EXTRACT PROVIDED:
1

In this post, there is the approved comment with the following statement:

Cluster takes this to the next level by using a quorum agreement to prevent message loss in the case of node failure.

I'm testing the delivery in case of one cluster node failure but from my observation, the messages can get lost in case of node failure.

I'm using io.aeron.samples.cluster.tutorial.BasicAuctionClusterClient from aeron code base together with io.aeron.samples.cluster.tutorial.BasicAuctionClusterClient (version 1.38.1)

I did a small adjustment in BasicAuctionClusterClient to see whether the message was received or not:

    public void onSessionMessage(
        final ClientSession session,
        final long timestamp,
        final DirectBuffer buffer,
        final int offset,
        final int length,
        final Header header)
    {
        final long correlationId = buffer.getLong(offset + CORRELATION_ID_OFFSET);                   // <1>
        System.out.println("Received message with correlation ID " + correlationId); // this line is added
        // the rest is the same

    }

When I start the cluster with 3 nodes, 1 of them is elected as LEADER. Then I start the BasicAuctionClusterClient which starts to send requests to the cluster.

RECORDS SHOWN:

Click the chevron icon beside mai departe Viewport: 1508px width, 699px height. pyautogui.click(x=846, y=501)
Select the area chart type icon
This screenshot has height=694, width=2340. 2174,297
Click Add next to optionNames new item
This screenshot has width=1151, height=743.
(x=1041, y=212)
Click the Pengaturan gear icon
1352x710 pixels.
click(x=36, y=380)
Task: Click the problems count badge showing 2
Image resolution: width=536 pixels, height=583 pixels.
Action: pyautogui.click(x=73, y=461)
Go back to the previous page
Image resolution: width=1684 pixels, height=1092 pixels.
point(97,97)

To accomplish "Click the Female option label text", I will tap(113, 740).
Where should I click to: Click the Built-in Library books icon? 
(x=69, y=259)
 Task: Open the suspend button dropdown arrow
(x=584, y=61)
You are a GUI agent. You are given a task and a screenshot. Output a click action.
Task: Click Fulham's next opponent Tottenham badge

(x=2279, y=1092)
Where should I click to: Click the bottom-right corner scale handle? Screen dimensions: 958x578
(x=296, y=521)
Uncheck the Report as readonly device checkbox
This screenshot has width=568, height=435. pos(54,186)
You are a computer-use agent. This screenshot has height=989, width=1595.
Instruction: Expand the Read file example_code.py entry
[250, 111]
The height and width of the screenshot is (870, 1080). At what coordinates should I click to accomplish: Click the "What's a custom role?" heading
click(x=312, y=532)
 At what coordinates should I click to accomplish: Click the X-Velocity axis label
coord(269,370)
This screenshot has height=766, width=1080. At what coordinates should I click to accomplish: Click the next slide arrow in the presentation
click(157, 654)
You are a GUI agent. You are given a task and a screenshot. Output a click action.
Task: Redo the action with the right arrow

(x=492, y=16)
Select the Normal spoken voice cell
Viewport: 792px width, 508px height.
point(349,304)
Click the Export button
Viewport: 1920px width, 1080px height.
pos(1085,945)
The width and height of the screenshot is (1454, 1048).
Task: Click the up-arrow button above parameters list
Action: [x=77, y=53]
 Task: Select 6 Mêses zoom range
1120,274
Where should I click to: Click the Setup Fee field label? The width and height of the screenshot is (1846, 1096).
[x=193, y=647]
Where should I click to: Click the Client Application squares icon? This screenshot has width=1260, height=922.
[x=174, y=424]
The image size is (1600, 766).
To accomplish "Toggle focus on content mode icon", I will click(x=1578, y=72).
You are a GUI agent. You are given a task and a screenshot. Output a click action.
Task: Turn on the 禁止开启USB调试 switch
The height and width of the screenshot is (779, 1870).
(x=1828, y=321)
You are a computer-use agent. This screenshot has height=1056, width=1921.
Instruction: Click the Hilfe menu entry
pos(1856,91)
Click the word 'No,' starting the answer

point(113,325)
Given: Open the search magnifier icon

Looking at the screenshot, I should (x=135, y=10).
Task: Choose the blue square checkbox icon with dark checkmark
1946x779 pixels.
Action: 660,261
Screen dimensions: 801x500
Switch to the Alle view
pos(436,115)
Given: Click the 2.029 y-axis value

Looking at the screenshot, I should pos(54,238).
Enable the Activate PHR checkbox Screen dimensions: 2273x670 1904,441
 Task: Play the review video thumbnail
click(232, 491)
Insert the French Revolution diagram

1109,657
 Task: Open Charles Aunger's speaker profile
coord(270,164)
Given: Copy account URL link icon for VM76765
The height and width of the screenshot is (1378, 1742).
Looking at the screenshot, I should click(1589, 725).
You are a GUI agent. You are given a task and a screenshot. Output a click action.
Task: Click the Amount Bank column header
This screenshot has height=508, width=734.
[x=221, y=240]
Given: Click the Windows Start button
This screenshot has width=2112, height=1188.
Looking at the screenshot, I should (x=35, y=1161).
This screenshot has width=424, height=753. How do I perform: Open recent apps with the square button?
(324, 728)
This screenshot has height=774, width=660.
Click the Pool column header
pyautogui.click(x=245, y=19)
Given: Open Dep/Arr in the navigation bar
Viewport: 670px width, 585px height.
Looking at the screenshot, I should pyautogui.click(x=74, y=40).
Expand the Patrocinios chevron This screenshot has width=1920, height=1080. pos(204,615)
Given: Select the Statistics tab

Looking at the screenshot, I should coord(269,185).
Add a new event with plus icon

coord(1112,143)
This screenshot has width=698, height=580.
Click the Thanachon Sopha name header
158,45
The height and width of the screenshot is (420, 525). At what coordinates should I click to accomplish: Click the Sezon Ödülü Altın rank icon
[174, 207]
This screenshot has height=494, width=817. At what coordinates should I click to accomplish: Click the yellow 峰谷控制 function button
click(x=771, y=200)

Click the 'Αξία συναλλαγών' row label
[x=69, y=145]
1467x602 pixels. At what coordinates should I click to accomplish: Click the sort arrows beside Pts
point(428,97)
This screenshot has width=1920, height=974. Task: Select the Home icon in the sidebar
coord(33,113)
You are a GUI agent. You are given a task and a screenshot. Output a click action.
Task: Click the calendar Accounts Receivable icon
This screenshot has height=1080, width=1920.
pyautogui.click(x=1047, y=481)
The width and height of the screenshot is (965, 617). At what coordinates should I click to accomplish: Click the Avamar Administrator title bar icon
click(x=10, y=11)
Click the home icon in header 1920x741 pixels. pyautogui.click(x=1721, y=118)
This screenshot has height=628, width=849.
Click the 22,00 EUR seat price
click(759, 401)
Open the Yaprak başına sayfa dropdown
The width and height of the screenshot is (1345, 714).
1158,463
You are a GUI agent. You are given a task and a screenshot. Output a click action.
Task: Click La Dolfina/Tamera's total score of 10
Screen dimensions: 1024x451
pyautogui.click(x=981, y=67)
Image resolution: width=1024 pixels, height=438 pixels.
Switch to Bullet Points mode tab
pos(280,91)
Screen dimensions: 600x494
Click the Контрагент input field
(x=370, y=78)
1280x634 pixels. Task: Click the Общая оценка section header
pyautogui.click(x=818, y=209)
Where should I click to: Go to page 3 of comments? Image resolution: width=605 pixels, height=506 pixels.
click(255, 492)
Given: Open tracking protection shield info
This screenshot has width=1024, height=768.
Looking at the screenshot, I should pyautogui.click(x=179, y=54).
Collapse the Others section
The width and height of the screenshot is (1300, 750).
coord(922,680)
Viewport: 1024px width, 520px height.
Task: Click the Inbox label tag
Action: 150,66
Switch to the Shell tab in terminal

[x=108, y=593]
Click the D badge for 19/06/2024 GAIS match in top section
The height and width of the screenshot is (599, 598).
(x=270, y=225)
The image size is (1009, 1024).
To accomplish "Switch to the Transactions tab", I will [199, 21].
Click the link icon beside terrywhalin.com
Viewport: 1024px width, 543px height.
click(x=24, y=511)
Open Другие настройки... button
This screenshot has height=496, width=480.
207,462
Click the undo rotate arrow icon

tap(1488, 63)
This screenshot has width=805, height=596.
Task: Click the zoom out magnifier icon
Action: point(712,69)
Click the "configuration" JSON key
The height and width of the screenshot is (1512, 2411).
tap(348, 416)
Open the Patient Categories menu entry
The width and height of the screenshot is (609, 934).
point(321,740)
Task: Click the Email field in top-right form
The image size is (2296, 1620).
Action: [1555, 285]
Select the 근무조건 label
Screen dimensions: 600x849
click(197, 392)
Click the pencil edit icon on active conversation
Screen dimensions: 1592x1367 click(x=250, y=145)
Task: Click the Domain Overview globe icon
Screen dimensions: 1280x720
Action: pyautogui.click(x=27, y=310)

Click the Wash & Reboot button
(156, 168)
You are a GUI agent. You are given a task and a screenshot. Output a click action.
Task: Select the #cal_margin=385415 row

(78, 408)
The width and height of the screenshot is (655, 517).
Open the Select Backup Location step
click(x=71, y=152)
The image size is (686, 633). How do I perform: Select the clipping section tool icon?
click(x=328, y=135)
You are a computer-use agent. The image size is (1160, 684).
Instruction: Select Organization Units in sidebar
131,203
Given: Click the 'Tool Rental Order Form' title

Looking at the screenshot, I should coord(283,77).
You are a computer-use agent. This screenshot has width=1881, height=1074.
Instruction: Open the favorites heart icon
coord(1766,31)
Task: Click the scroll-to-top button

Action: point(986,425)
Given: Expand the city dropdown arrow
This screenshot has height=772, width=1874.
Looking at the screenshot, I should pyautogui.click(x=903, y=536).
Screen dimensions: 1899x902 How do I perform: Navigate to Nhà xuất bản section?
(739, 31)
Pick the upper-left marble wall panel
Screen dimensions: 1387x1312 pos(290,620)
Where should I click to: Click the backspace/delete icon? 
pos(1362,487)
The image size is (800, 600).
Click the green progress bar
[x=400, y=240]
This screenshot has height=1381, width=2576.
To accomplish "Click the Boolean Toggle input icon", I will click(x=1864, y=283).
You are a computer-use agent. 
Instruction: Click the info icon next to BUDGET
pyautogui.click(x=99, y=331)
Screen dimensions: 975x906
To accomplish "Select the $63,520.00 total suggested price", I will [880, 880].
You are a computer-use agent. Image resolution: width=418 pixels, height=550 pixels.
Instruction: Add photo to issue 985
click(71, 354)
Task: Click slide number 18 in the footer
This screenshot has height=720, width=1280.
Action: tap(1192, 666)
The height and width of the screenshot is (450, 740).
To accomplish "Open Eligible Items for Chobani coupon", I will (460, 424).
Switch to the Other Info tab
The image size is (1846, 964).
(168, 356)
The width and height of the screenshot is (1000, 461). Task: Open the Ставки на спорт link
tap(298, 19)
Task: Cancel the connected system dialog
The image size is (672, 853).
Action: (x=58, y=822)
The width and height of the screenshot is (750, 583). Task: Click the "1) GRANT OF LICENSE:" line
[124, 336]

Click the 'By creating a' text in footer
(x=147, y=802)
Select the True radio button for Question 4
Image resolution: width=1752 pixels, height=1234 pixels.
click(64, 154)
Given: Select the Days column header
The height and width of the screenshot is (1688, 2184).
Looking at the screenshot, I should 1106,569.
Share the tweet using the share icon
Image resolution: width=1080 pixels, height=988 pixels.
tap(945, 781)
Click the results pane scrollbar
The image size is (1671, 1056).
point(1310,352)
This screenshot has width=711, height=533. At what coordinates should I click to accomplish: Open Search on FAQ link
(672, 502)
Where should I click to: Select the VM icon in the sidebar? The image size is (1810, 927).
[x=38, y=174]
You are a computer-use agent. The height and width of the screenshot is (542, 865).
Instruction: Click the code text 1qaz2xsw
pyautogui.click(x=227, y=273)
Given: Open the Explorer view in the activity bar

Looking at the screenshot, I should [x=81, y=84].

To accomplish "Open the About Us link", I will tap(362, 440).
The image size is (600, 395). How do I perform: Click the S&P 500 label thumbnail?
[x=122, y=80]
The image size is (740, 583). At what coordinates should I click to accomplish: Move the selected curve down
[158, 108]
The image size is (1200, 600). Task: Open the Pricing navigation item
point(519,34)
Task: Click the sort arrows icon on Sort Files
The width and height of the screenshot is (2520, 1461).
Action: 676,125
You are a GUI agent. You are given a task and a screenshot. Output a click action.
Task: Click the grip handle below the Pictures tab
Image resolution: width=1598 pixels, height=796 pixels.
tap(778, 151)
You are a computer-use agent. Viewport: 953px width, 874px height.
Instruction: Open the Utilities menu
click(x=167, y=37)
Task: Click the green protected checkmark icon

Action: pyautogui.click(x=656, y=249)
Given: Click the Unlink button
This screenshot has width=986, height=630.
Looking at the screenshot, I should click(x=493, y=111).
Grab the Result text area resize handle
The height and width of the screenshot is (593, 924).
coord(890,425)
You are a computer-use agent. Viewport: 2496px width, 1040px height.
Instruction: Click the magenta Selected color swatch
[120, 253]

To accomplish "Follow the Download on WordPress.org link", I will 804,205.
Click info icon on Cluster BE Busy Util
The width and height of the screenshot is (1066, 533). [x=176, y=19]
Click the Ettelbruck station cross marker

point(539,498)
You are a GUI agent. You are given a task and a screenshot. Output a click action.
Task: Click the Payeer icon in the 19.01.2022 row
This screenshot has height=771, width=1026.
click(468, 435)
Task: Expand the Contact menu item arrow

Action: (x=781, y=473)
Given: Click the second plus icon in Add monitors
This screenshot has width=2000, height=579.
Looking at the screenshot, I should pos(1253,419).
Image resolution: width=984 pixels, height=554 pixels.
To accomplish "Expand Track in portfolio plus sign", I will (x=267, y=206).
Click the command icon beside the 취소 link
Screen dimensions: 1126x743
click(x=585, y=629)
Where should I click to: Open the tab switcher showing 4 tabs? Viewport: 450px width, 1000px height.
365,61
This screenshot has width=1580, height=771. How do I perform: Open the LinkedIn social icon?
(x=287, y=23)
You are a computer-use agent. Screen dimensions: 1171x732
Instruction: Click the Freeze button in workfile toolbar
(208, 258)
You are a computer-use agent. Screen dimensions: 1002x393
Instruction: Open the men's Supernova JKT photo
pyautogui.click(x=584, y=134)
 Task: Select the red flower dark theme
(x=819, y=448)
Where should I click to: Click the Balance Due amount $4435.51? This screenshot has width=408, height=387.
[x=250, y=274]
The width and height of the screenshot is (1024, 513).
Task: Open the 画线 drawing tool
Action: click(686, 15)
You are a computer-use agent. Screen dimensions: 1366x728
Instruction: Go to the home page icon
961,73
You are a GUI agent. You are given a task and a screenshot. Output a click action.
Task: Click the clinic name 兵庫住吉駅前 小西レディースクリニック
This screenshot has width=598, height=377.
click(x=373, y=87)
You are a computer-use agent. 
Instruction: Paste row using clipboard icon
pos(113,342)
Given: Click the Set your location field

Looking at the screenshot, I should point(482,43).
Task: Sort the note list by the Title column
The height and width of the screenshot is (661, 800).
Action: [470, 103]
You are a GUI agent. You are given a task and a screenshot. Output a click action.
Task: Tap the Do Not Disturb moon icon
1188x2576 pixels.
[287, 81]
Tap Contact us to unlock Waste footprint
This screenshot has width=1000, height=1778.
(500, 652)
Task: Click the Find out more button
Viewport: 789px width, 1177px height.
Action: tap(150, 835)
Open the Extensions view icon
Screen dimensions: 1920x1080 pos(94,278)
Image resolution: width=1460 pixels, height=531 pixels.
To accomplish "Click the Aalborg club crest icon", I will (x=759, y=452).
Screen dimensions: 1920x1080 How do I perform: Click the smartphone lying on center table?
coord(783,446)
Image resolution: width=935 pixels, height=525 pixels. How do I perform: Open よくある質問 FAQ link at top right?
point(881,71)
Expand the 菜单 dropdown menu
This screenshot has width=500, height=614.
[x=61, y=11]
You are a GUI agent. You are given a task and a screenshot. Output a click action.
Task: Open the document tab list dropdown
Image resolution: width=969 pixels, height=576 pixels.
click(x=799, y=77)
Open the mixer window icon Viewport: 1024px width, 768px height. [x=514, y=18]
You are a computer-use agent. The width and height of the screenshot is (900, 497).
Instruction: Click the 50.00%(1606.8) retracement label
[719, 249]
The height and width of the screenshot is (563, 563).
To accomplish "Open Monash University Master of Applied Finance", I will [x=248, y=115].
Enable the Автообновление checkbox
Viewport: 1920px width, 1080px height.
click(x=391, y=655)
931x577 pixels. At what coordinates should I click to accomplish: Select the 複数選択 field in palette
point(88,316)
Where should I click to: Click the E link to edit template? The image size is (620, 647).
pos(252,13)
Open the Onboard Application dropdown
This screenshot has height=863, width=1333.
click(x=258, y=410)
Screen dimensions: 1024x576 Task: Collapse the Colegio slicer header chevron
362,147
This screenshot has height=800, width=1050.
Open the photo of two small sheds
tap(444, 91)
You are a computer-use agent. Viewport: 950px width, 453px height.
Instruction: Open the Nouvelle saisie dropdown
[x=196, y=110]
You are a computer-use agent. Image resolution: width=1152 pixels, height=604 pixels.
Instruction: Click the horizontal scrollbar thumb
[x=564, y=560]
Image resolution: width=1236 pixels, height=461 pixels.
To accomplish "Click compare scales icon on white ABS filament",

WHAT IS ASKED:
A) Which version of the Aeron code does the author of the Aeron cluster post use?
B) Duplicate the passage of the Aeron cluster post between "I'm testing the" and "final Header header)", inclusive.
You won't need the records for this.

RESPONSE LIST:
A) Version 1.38.1.

B)
I'm testing the delivery in case of one cluster node failure but from my observation, the messages can get lost in case of node failure.

I'm using io.aeron.samples.cluster.tutorial.BasicAuctionClusterClient from aeron code base together with io.aeron.samples.cluster.tutorial.BasicAuctionClusterClient (version 1.38.1)

I did a small adjustment in BasicAuctionClusterClient to see whether the message was received or not:

    public void onSessionMessage(
        final ClientSession session,
        final long timestamp,
        final DirectBuffer buffer,
        final int offset,
        final int length,
        final Header header)